As I mentioned last week, Sapient and Kelly recently debated two Christian evangelists (actor Kirk Cameron and pastor Ray Comfort) on ABC News's "Nightline Face-Off." Their topic: "Does God Exist?"

In March, Cameron and Comfort watched a "Nightline" segment that profiled RRS and its "Blasphemy Challenge," which invites teens to deny the existence of the Holy Spirit on videotape, then post it on YouTube. The evangelists, whose "The Way of the Master" radio and TV program had previously been featured on "Nightline," asked the show's producers to sponsor a debate between them and RRS.

Cameron and Comfort wanted to challenge the RRS claim that to believe in God is irrational.

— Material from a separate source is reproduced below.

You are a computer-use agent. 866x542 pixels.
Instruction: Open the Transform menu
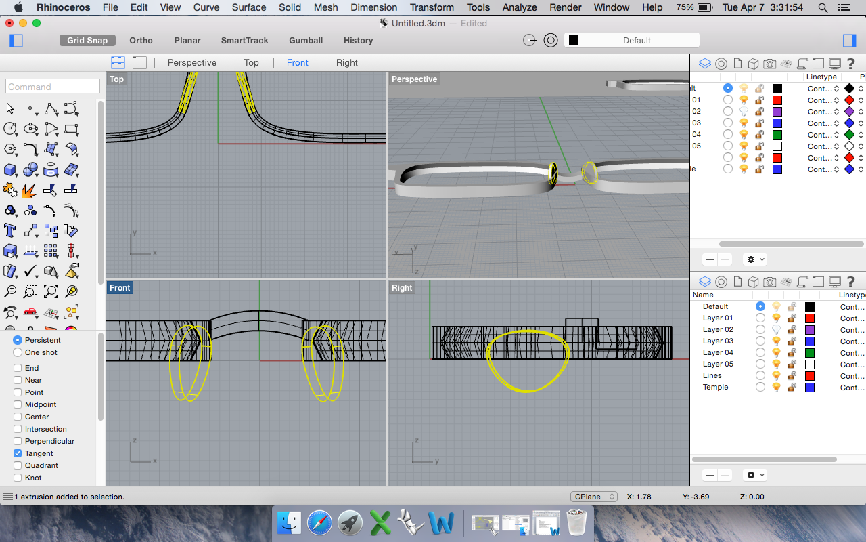point(432,7)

ABC agreed and the 90-some-minute debate was streamed live via the Internet with excerpts later aired on "Nightline."

Before the debate, it was widely publicized that Cameron and Comfort would prove scientifically that God exists without appealing to faith or the Bible. But at the start of the debate Cameron said they proposed to show "that the existence of God can be proven, 100%, without the use of faith."

To me, there is a difference. And in the course of the debate, Comfort did point to the Bible's Ten Commandments while making a moral argument for the existence of God. Sapient called foul.

Had I chosen the question for the debate, I'd have instead made it "Is It Irrational to Believe in God?" As it was, this was a debate no one won — not the atheists, not the theists and certainly not the audience.